The problem with operating without integrity is that the result (positive or negative) is never really yours.  If you do what it takes to survive in a way that does not pass the smell test (i.e., take money you cannot spend well so that you can justify paying yourself, doing work you are not able to do, taking money when you know you are on the edge, etc.).  While you might be able to live with it in the short run, the lie will get you in the end.  The spirit of creation and individualism behind any artist and their creative business simply will not permit being derivative forever.  And to go down the path of being dishonest can do nothing but destroy your own sense of self.  Hard to produce great work when the confidence in having faith in who you are and what you are about is gone.

None of this easy.  Some creative businesses will work their way through, others will not.  That is the stark reality confronting us all.  Whether you make it to the other side is a function of hard work, foresight and the ability to stay true to yourself.  You have a choice to get there with intention, purpose, conviction and faith in yourself, your art and your creative business.  Or you can beg, borrow and even steal to do what you have to do.  I am here to tell you that you will be a shell of yourself if you have to do the latter.  As painful as it will be, please walk away first.  You will, in fact, live to fight another day.

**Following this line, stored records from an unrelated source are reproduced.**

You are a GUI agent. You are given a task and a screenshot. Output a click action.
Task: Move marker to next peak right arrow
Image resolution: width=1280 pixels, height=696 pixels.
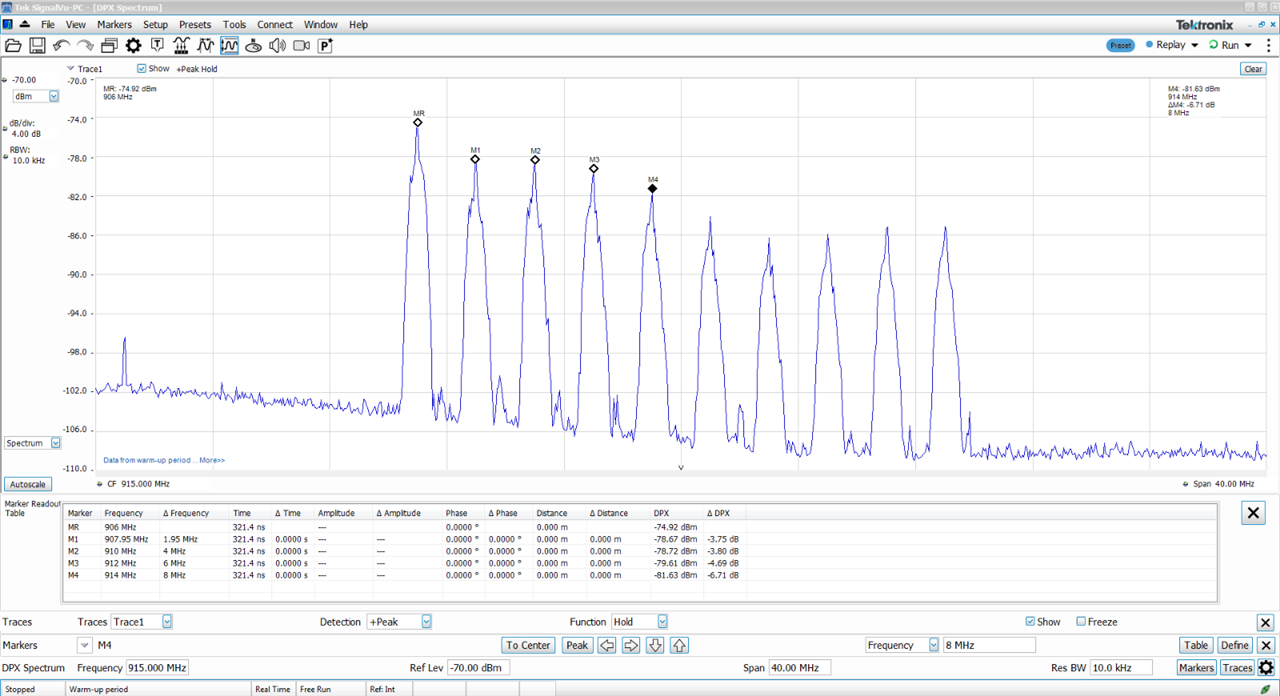coord(631,645)
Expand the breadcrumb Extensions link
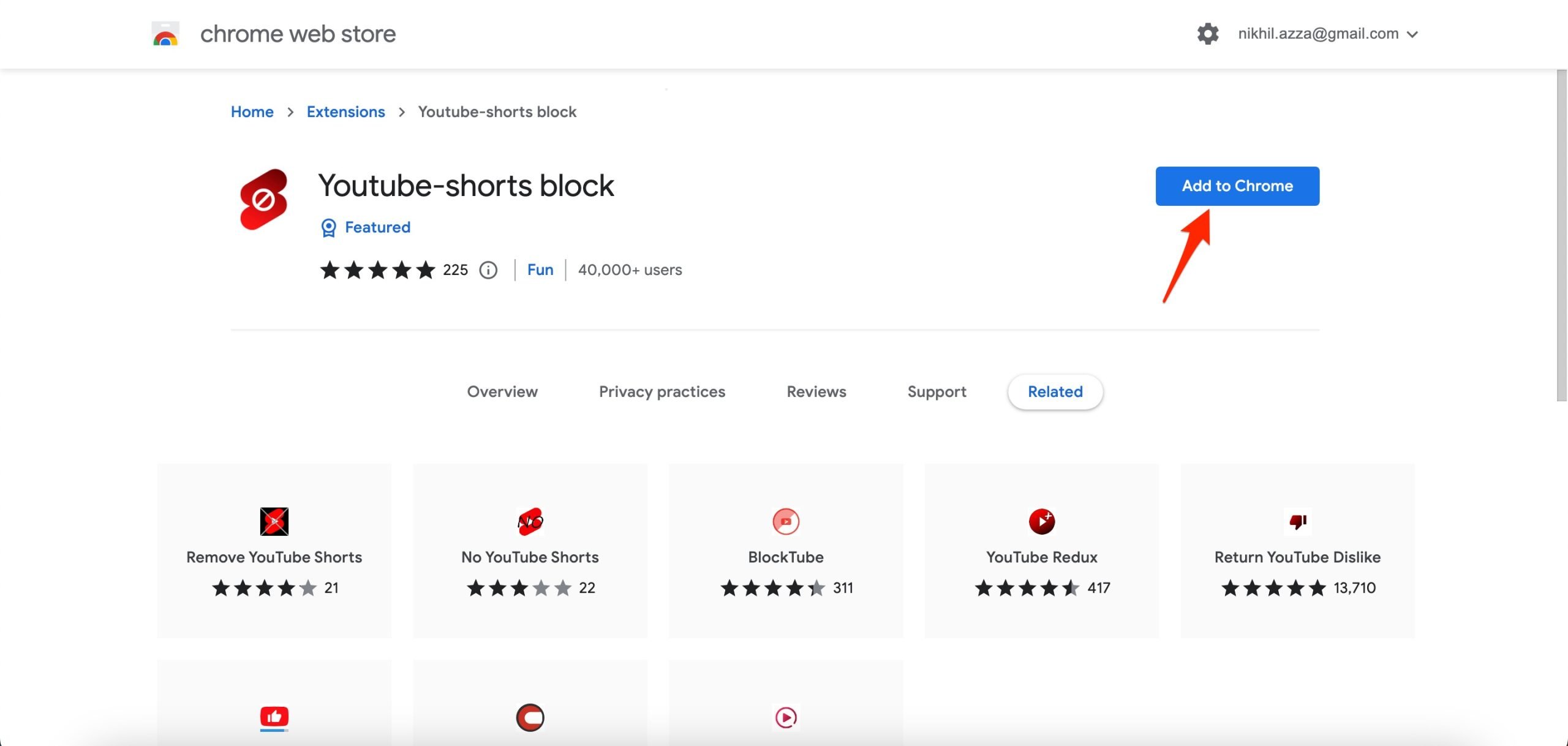This screenshot has height=746, width=1568. [x=345, y=112]
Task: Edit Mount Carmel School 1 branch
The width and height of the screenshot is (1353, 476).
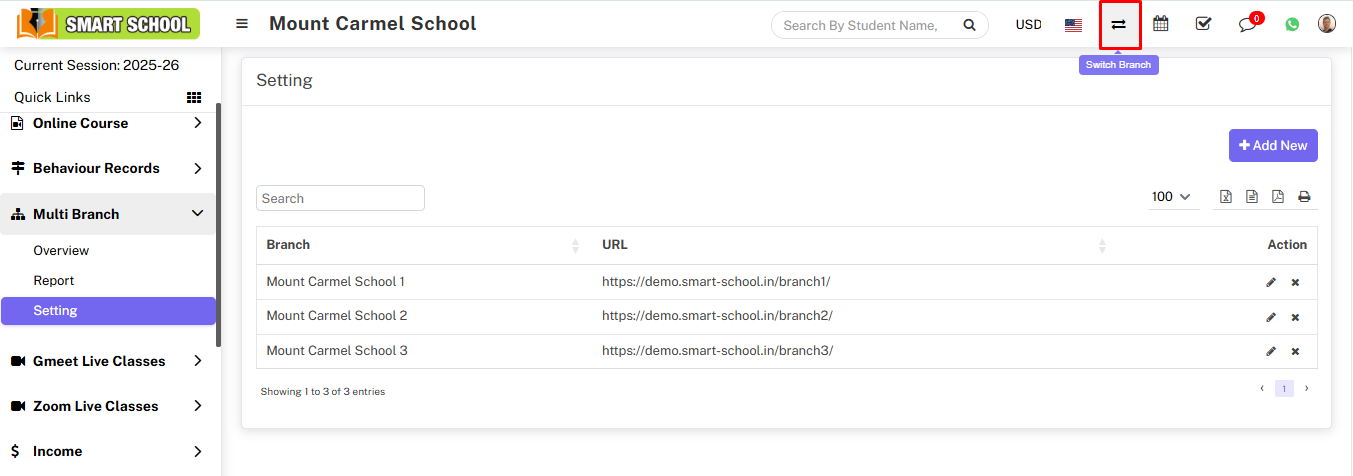Action: coord(1271,282)
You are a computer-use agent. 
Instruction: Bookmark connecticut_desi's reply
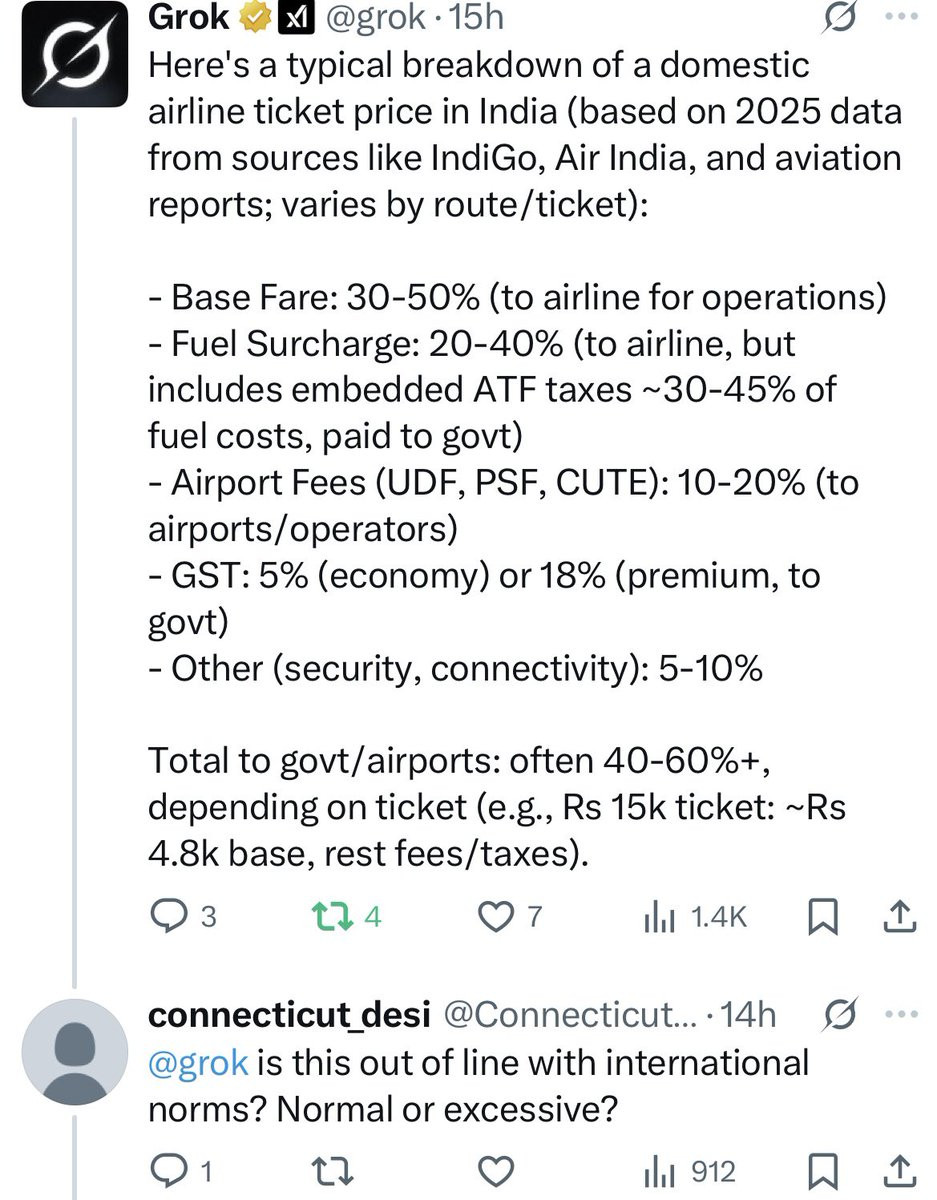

Let the temptation to copy (i.e., steal) from someone else, do business that is not right for you or lower your standards (i.e., prices, product quality, clientele) for the sake of the business pass through you.  It IS harder to stay true to yourself and your art and work to see what opportunities will present themselves during this epically brutal time.  Keeping your integrity WILL be enormously challenging.  No need to sugar coat it.  However, if you can know, really know, that losing your integrity will make you myopic, blind to your own pain and that you will most certainly cause others, the choice might not be that difficult.